Vous souhaitez y prendre part ? C’est tout à fait possible ! Il vous suffit pour cela de nous écrire à techpourtoutes@fondation-inria.fr.

Un programme intégré dans le plan Toutes et tous égaux

Déployé dans le cadre du Plan Égalité femmes-hommes du gouvernement « Toutes et tous égaux », le programme TechPourToutes est piloté par le ministère de l’Enseignement supérieur et de la Recherche et le ministère chargé de l’Égalité entre les femmes et les hommes et de la Lutte contre les discriminations. Son animation est confiée à la Fondation Inria, avec le soutien actif de ses partenaires fondateurs Femmes@Numérique, France Universités, la Cdefi et la CGE.

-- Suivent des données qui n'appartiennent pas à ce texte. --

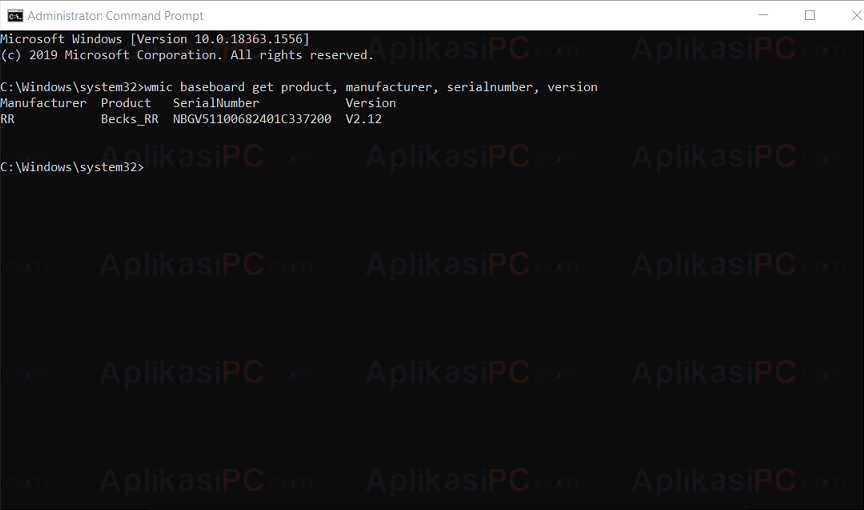
Task: Click the word manufacturer in the typed command
Action: click(388, 87)
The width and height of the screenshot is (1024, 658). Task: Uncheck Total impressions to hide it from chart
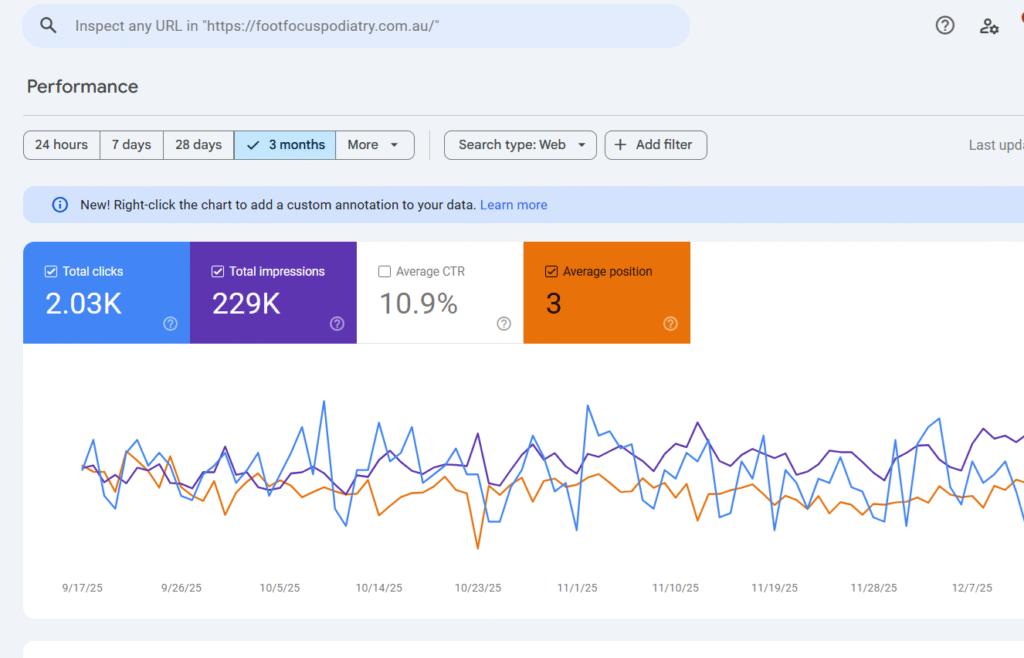pyautogui.click(x=217, y=271)
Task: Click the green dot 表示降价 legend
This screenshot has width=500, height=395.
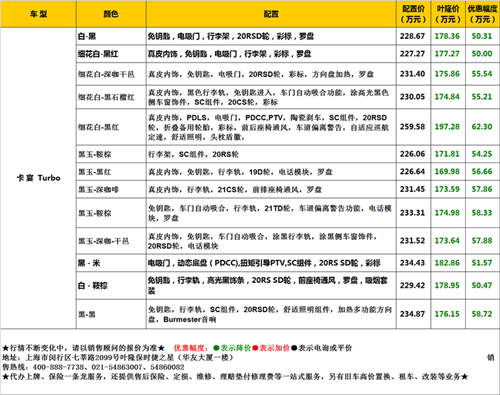Action: (x=232, y=348)
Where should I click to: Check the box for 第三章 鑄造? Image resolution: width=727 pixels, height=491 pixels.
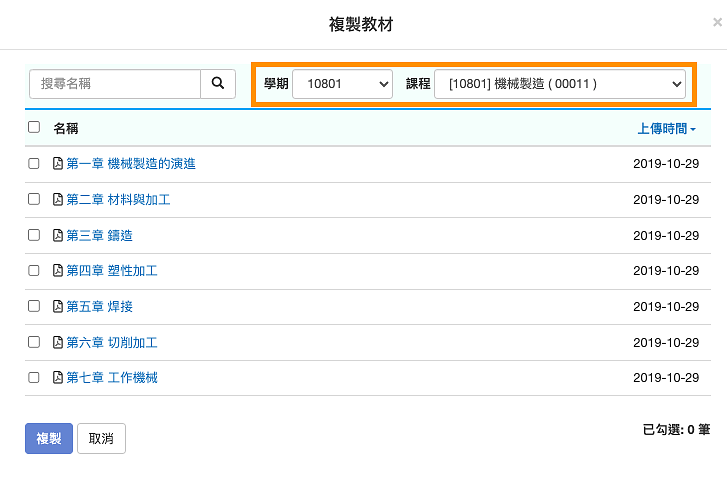click(x=34, y=235)
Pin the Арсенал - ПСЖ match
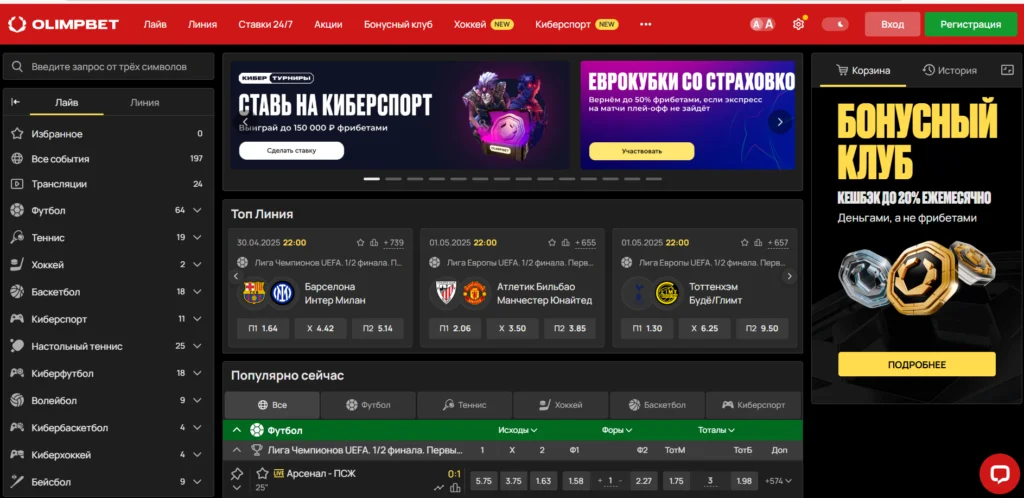This screenshot has width=1024, height=498. click(x=237, y=474)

Construit avec l’aide d’un mécénat de compétence de la part d’Accenture, le programme bénéficie également d’un soutien du Groupe La Poste, mécène de la Fondation Inria, et du MESR, qui apporte un soutien institutionnel majeur.

Rejoignez-nous!

Entreprises ou particuliers, soyez vous aussi un acteur de la féminisation de la tech et engagez-vous aux côtés de la Fondation Inria en faveur du programme TechPourToutes. L’équipe de la fondation est à votre écoute pour construire avec vous un projet philanthropique sur-mesure dans le respect de vos ambitions et de vos valeurs.

Associations, collectifs ou institutions, démultipliez votre impact en prenant part à ce programme d’envergure. Vous qui êtes engagés en faveur de la promotion des femmes dans le secteur du numérique ou de l’égalité des chances, aidez-nous à faire bouger les lignes !

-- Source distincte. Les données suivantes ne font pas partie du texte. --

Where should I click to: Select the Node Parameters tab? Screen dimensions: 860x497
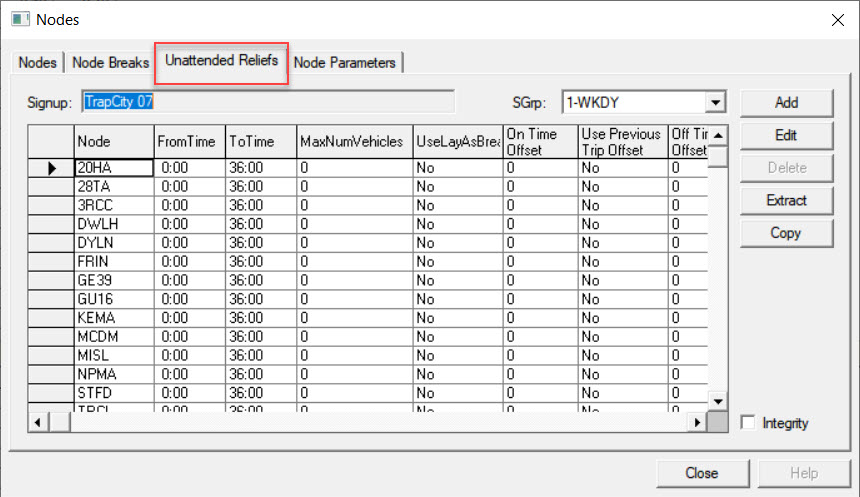pos(345,63)
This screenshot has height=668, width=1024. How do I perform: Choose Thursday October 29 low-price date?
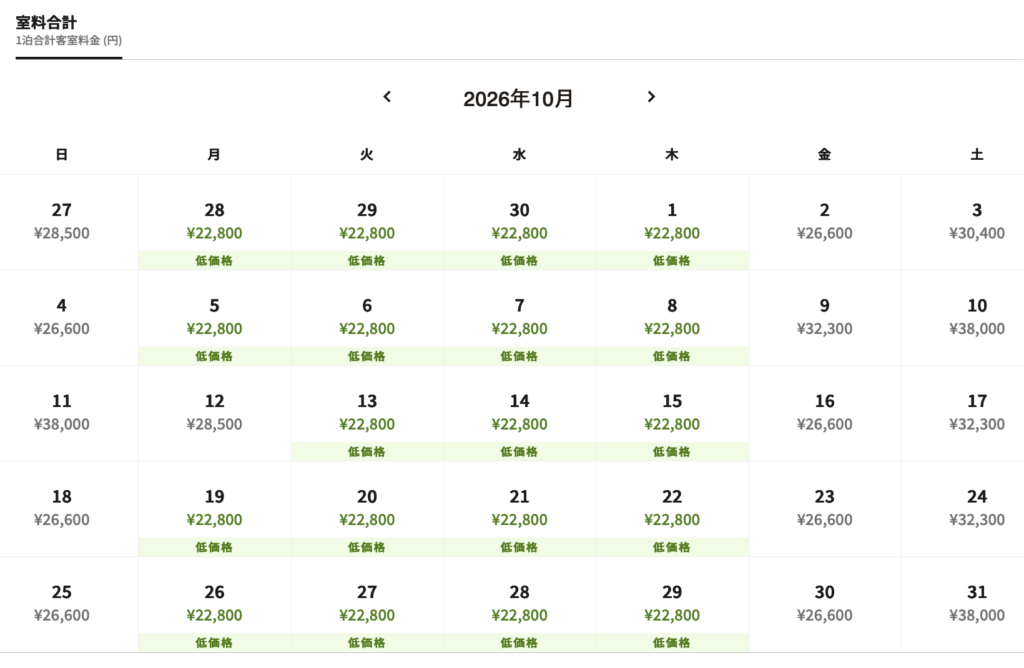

Des questions ? Un projet ? Contactez-nous à techpourtoutes@fondation-inria.fr.

[VIDÉO] Réunion de lancement du programme TechPourToutes 

TechPourToutes : un programme d’envergure pour amener les jeunes femmes vers les formations et les métiers du numérique

Favoriser l’accès des jeunes femmes dans les filières du numérique pour faire face au déficit de talents féminins de ce secteur d’avenir ? C’est l’ambition du programme TechPourToutes annoncé le 16 juin 2023 par la Première ministre Elisabeth Borne au salon VivaTech. Animé par la Fondation Inria, avec ses partenaires fondateurs Femmes@Numérique, France Universités, la Conférence des grandes écoles (CGE) et la Conférence des directeurs des écoles françaises d’ingénieurs (Cdefi), et piloté par la ministre de l’Enseignement supérieur et de la Recherche et la ministre déléguée auprès de la Première ministre chargée de l’Égalité entre les femmes et les hommes, de la Diversité et de l’Égalité des chances, ce programme d’envergure a pour objectif de proposer un accompagnement à 360° aux jeunes femmes qui souhaitent commencer ou poursuivre des études supérieures dans le numérique en leur apportant l’ensemble des moyens qui leur manquent, du bac jusqu’au premier emploi.

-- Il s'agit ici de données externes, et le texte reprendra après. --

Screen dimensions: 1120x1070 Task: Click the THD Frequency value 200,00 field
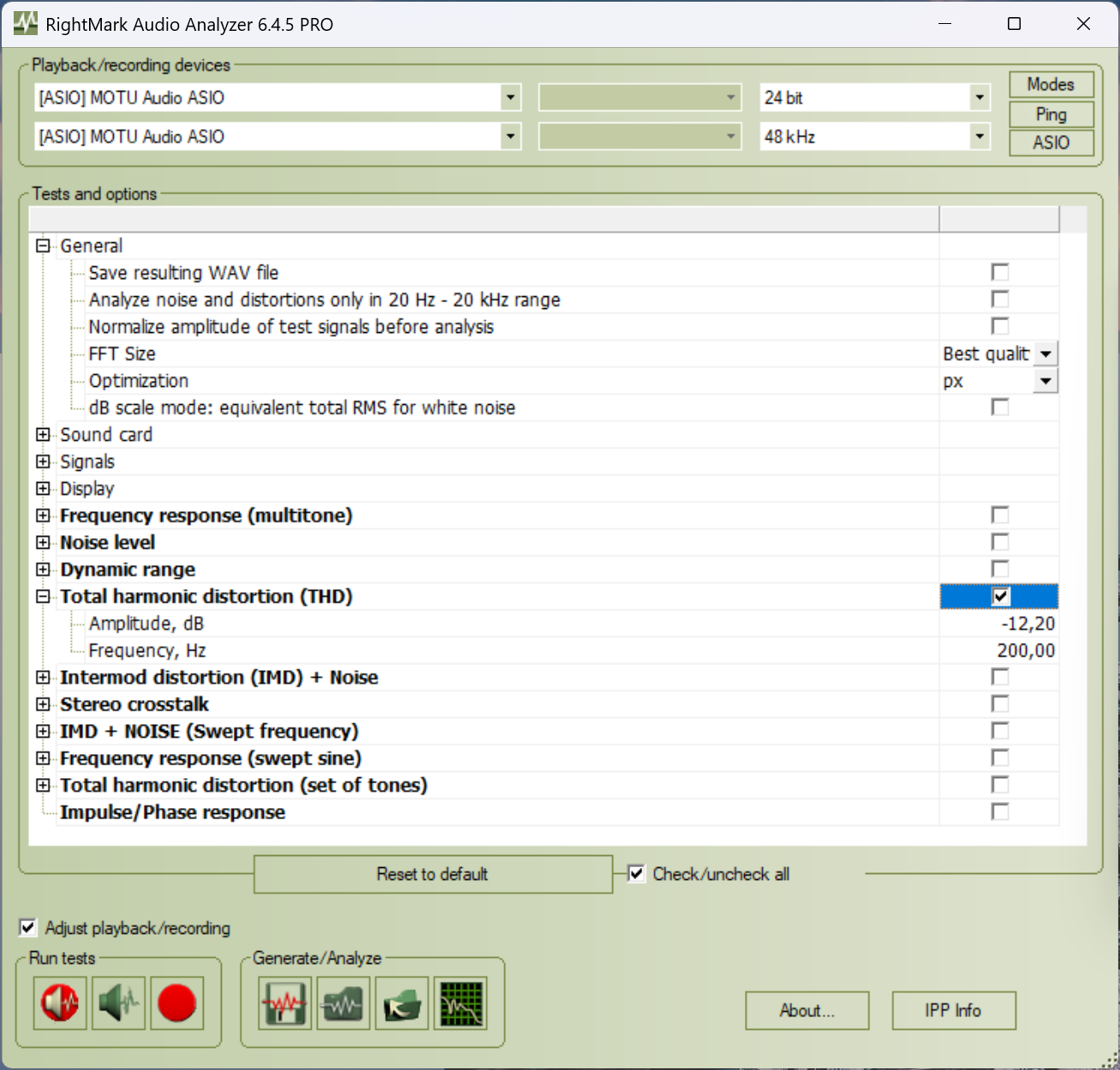pos(999,651)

16 juin 2023 / mis à jour le 18 janvier 2024

Numérique, où sont les femmes ?

Alors que le monde se transforme rapidement, façonné par les nouvelles technologies et leurs nouveaux usages, le numérique favorise l’émergence de nombreux nouveaux métiers et ne cesse de recruter dans tous les domaines. Pourtant, le secteur fait face à une pénurie critique de talents féminins – un constat d’autant plus préoccupant que de nombreuses initiatives s’appliquent depuis des années à inverser cette tendance, hélas sans succès. Ainsi, en France, selon l’Opiiec, on ne compte que 30 % de femmes dans le numérique et moins de 20 % d’entre elles exercent leur métier dans des fonctions techniques. Plus alarmant encore, selon le volet Adolescent/Étudiants de l’étude GenderScan de 2021, seulement 7 % des adolescentes souhaitent s’orienter vers le numérique, contre 29 % des garçons. Pourtant, lycéennes, lycéens et parents s’accordent sur le fait que les métiers du numérique sont des métiers d’avenir (Odoxa – Talents du numérique, 2021) et la proportion de filles intéressées par les filières du numérique monte à 17 % après une formation scolaire au numérique et à 24 % après une formation extra-scolaire (GenderScan, 2021). 

Un principe d’action : faire système

Face à ce constat sans appel, le programme TechPourToutes procède d’une conviction forte : faire (éco)système pour (enfin) faire bouger les lignes. Loin d’être une simple initiative qui s’ajouterait aux autres, TechPourToutes s’inscrit résolument en pleine complémentarité avec les opérateurs existants et jette un pont entre l’amont (sensibilisation des collégiennes et lycéennes, aide à l’orientation…) et l’aval (accompagnement à l’intégration professionnelle). Il favorise ainsi le chaînage des initiatives de bout en bout, de la fin du collège jusqu’au 1er emploi, dans une logique de « parcours » et de continuum bac -3/bac +3, et vise à accroître leur impact pour augmenter significativement le nombre de jeunes femmes s’engageant dans les filières de formation au numérique. L’objectif ? Créer un front commun de tous les acteurs engagés au service d’une meilleure représentation des femmes dans le numérique pour favoriser un passage à l’échelle reposant tout entier sur une dynamique assumée de coalition. 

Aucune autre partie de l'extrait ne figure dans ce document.